Our commercial work was really taking off now too, with clients like L’Oreal, JP Morgan, Goldman Sachs and Morgan Stanley.

2014
The big story this year was the launch of our app Moodbug, funded by Comic Relief and the Nominet Trust. The app helped young people share their moods with friends and offer support to people who were feeling low. It was based on our mood management materials and was very popular – though like so many funded innovation projects, the funders weren’t willing to support it beyond the pilot stage.

We didn’t stop there though. This is also the year we conducted the first independent trials of our training programmes. The University of York published two reports into our work, one with students at London South Bank University, and the other with mental health service users via NSUN. Both reports found that our training was safe, effective and created significant increases in the wellbeing and resilience of participants, even months after the programmes had finished. Thanks to Guy’s Charity and Comic Relief for funding these evaluations.

We also continued our commercial client work, adding clients like News UK, LexisNexus, the Corporation of London and the Wellcome Trust to our roster and continuing to pioneer new approaches to workplace wellbeing.

2015
This year began in style with the launch of A Mind for Business, our first book, with content drawn directly from our training programmes. The book was WH Smith’s Business Book of the Month and went on to win Gold at the Management Book of the Year Awards. Eloise Cook and Pearson published it, and hat tip to Rebecca Alexander of Psychologies Magazine for introducing us to them the previous year.

We went on to win new clients like Tesco, Lend Lease and Accenture on the back of this success, and launched the book with our friends at the RSA, and again at LexisNexus (hey, it was so good we launched it twice).

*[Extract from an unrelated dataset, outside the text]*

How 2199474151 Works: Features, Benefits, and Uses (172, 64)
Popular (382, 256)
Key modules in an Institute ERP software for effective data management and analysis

We also worked with Mental Health First Aid to help them improve their wellbeing materials, and began discussions with London Youth which led to a project to train up their youth workers to use Mindapples tools to support their young people, funded by the Big Lottery’s Awards for All scheme.

(You can read more about all these projects and achievements on our Projects page.)

Going mainstream...

At this point we took stock, looking back over a successful few years. I declared victory, noting that most of the key messages Mindapples had been promoting since 2008 were now mainstream within public health. Here’s the blog post I wrote about it at the time.

Since then, Mindapples has gone on to develop more training products, build apps and e-learning, work with dozens of major employers, publish two books and help thousands of people look after their minds. We also established Mindapples as a full UK charity in 2017, enabling us to target more resources towards helping young people, frontline workers and vulnerable groups.

Take a look at our ten-year anniversary round-ups to see how far we’ve come:

Healthy minds, healthy business: 10 years of Mindapples at work
(PDF, 3MB)

Healthy minds, healthy communities: 10 years of the Mindapples campaign
(PDF, 3MB)

We aren’t done yet, and our organisational story continues. The world is very different than it was in 2008, and the conversation about mental health and wellbeing is much more advanced – but it is striking how much the simple messages of our initial campaign still resonate today.

Look after your mind, because it is the only place you have to live. We’ll keep helping people do that, and thanks to everyone mentioned here, and everyone who isn’t, for all your support on this crazy journey. We won’t stop until we’ve made looking after our minds as natural as brushing our teeth.